▸ **WHAT YOU WILL DO**:
Update the records from the line containing "1024x560 pixels. Task: Click" through the line containing "point(415,232)", inclusive, by changing "trash icon" to "bin icon". Return only those lines, with everything else left as it is.

# EXTRACTED DATA start

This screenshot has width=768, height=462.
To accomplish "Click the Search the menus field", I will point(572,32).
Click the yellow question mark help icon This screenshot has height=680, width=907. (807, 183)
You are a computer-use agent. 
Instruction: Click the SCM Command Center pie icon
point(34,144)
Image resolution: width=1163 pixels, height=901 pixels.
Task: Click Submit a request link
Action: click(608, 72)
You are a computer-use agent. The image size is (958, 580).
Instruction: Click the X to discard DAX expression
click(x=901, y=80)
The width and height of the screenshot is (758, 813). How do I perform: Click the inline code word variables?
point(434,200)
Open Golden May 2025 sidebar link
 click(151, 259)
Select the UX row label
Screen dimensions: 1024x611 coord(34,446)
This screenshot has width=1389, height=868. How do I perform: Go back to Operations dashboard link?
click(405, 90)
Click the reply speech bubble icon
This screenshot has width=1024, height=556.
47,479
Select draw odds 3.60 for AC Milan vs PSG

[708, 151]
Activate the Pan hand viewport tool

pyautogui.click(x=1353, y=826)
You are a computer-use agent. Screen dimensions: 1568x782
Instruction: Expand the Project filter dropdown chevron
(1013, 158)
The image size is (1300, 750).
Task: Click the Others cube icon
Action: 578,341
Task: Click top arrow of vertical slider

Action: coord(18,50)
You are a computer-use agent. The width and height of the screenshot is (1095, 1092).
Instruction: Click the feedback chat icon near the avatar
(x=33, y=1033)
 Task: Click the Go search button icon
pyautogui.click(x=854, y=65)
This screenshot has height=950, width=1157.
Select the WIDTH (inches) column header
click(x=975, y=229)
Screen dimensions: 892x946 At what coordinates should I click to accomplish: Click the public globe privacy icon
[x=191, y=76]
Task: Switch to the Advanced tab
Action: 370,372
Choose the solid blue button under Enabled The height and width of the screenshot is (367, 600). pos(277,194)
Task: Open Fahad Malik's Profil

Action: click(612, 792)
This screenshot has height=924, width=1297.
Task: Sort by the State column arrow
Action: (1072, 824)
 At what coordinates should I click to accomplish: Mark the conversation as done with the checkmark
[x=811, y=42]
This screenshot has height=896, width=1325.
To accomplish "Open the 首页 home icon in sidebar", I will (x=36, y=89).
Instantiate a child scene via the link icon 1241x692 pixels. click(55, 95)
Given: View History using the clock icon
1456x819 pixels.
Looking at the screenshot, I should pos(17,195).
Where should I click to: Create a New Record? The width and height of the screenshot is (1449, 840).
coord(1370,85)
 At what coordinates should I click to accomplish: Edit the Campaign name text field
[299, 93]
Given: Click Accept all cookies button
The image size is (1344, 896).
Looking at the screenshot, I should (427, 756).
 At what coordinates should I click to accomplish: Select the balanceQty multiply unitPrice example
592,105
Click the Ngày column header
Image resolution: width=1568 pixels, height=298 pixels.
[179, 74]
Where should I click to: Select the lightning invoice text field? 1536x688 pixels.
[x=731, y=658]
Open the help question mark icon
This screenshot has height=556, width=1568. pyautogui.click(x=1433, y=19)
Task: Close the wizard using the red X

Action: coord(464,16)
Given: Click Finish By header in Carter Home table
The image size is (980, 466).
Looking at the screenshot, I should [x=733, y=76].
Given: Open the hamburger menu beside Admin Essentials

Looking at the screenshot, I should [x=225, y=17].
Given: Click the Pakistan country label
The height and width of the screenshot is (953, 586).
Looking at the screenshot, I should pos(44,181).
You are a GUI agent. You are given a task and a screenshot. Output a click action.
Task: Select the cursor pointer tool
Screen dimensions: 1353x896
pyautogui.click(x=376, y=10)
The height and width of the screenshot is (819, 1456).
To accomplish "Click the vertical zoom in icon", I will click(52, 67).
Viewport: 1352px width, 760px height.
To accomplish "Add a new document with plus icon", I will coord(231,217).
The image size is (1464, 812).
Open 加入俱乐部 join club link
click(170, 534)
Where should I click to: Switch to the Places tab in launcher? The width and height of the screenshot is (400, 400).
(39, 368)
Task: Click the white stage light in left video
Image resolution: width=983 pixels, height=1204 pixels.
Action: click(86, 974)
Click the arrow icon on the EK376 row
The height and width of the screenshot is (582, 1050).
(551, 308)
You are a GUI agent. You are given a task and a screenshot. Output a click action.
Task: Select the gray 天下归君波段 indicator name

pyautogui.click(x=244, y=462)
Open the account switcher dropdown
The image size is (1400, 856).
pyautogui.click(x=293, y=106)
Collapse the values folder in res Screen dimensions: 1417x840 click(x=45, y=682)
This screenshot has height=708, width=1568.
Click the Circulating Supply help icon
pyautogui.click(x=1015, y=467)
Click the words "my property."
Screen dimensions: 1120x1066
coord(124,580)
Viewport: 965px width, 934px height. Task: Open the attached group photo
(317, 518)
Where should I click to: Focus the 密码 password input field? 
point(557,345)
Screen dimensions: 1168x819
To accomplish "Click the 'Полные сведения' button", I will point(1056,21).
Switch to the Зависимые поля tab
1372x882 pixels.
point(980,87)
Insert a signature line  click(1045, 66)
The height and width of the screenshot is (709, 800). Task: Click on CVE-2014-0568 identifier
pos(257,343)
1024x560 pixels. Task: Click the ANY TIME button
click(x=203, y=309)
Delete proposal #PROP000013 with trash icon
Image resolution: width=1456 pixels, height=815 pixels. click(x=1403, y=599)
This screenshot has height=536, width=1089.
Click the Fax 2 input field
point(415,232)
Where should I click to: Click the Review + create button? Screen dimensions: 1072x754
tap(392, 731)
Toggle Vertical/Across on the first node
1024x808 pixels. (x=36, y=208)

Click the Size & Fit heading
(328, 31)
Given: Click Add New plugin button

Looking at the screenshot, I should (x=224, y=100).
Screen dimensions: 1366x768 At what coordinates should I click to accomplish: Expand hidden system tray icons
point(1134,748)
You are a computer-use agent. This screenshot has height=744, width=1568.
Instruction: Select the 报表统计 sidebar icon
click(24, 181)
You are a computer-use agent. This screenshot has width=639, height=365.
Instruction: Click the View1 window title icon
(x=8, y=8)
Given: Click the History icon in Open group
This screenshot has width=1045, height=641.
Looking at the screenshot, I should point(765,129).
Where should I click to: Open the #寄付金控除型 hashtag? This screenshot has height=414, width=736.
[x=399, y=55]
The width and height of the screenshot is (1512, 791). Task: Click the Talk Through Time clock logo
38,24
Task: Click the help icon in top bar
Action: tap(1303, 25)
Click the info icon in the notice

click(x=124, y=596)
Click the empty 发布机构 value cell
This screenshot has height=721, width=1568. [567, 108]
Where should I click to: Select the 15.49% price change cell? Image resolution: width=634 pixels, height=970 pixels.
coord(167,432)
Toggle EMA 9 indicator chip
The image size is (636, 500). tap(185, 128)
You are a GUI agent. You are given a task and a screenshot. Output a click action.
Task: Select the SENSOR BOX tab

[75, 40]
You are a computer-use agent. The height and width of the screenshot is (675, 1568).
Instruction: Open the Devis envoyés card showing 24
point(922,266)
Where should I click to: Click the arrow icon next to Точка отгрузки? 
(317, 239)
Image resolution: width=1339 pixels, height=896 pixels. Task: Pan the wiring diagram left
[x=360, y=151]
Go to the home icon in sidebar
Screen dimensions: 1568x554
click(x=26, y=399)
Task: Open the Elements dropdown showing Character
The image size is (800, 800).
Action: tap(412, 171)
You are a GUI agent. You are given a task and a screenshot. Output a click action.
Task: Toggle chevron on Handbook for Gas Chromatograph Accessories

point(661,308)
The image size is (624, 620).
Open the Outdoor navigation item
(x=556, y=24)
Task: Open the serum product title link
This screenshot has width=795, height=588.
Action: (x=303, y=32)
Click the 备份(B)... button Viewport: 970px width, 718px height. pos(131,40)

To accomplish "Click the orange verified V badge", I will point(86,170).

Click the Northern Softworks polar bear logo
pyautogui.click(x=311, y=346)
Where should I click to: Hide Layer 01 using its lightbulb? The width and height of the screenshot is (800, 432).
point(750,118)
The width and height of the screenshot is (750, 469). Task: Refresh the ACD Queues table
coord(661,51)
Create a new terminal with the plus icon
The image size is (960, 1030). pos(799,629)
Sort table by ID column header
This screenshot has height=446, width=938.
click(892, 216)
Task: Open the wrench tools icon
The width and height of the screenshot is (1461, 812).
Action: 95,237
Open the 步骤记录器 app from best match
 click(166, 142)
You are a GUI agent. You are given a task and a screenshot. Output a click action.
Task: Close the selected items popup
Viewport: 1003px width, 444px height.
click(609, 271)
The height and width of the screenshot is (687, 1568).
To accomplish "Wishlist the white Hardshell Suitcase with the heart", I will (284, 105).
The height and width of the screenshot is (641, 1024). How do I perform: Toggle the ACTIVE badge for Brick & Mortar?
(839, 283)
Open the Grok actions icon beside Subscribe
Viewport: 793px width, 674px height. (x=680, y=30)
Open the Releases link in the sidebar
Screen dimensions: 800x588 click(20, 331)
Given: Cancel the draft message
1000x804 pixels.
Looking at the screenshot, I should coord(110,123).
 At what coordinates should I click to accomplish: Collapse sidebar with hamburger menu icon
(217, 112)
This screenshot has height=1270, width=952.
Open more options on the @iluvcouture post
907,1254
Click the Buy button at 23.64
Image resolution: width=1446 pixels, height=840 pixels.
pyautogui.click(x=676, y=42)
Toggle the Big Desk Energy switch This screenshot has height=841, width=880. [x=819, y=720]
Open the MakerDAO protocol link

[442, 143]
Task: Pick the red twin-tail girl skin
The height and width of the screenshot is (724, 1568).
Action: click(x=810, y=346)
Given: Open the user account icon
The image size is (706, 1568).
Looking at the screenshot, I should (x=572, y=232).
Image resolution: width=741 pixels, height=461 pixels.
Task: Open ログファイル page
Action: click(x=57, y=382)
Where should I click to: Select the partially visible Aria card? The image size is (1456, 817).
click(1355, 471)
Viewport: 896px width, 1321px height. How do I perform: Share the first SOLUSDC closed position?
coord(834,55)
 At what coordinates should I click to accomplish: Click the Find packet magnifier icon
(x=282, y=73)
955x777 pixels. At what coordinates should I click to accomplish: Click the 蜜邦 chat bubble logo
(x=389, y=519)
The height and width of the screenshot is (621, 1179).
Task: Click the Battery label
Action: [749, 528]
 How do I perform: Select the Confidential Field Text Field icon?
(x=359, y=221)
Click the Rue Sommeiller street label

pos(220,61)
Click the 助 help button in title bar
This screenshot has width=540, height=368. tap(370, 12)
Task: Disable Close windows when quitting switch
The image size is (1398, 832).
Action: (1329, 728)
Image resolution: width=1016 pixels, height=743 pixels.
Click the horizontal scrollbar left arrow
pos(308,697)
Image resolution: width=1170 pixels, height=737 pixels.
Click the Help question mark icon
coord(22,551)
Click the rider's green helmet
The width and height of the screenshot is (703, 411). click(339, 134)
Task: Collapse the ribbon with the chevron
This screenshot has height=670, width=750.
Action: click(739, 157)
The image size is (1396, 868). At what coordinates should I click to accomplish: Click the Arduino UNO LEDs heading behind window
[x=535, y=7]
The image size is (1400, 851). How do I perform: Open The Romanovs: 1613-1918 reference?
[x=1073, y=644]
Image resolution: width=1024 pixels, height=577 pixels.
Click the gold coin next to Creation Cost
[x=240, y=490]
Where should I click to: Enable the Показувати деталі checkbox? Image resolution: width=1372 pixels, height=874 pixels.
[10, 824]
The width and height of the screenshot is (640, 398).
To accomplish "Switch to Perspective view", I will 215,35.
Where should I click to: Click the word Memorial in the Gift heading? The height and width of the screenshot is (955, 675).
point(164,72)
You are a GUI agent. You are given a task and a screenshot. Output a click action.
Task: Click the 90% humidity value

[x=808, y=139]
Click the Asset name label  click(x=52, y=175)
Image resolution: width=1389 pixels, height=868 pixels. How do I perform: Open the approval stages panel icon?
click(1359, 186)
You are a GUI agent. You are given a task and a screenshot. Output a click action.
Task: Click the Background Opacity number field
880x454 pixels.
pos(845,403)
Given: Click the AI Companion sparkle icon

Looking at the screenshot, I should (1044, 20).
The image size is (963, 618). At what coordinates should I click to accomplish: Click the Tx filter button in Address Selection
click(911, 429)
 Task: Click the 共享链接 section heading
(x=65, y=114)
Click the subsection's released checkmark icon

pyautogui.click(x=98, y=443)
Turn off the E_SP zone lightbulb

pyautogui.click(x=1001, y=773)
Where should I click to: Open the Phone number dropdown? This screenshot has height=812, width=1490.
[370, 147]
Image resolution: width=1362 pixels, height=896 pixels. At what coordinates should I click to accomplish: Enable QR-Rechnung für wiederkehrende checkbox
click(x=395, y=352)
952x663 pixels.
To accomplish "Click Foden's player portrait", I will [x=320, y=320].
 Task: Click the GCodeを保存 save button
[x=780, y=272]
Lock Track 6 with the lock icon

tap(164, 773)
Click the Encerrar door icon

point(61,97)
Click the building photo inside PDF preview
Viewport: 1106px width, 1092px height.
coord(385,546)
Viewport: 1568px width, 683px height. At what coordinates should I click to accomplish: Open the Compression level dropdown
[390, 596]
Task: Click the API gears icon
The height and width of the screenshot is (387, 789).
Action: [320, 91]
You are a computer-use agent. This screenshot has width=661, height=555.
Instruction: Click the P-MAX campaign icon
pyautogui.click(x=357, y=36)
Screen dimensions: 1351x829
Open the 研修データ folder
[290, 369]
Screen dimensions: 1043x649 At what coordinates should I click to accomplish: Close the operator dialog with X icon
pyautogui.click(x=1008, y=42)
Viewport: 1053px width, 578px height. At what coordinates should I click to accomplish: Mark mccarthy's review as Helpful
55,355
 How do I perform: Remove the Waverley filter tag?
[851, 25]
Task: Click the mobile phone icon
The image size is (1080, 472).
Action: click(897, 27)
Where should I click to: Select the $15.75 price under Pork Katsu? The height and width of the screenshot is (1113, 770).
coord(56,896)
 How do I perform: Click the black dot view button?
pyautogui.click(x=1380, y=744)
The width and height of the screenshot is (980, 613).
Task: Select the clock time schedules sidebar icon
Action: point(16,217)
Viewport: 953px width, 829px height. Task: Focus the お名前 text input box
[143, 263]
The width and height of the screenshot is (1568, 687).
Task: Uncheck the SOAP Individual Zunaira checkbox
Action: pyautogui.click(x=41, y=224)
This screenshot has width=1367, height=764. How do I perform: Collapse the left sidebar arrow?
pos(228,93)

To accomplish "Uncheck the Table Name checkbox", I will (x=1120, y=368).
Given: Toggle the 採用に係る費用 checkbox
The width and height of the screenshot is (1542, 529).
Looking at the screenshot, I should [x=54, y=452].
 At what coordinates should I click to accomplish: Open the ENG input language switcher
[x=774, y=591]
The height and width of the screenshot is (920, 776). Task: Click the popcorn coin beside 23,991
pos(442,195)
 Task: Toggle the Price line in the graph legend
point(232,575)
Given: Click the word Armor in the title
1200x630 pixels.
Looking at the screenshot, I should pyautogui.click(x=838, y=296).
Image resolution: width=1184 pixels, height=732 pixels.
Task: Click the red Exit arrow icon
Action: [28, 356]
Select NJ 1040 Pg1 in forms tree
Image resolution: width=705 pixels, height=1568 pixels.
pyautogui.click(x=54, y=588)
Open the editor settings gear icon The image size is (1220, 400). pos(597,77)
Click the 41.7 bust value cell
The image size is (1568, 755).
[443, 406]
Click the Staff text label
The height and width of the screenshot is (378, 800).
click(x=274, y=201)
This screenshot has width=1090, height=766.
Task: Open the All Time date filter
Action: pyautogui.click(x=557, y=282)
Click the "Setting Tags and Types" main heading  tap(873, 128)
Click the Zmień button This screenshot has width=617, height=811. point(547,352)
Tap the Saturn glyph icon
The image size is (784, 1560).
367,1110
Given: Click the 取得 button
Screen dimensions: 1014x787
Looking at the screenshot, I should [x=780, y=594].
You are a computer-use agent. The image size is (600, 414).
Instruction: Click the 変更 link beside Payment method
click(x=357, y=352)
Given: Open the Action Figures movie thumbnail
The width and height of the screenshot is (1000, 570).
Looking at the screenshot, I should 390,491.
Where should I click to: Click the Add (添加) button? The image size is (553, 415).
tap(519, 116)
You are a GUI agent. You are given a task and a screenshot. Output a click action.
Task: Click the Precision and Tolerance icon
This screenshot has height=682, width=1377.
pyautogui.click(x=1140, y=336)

# EXTRACTED DATA end

▸ **CORRECT OUTPUT**:
1024x560 pixels. Task: Click the ANY TIME button
click(x=203, y=309)
Delete proposal #PROP000013 with bin icon
Image resolution: width=1456 pixels, height=815 pixels. click(x=1403, y=599)
This screenshot has height=536, width=1089.
Click the Fax 2 input field
point(415,232)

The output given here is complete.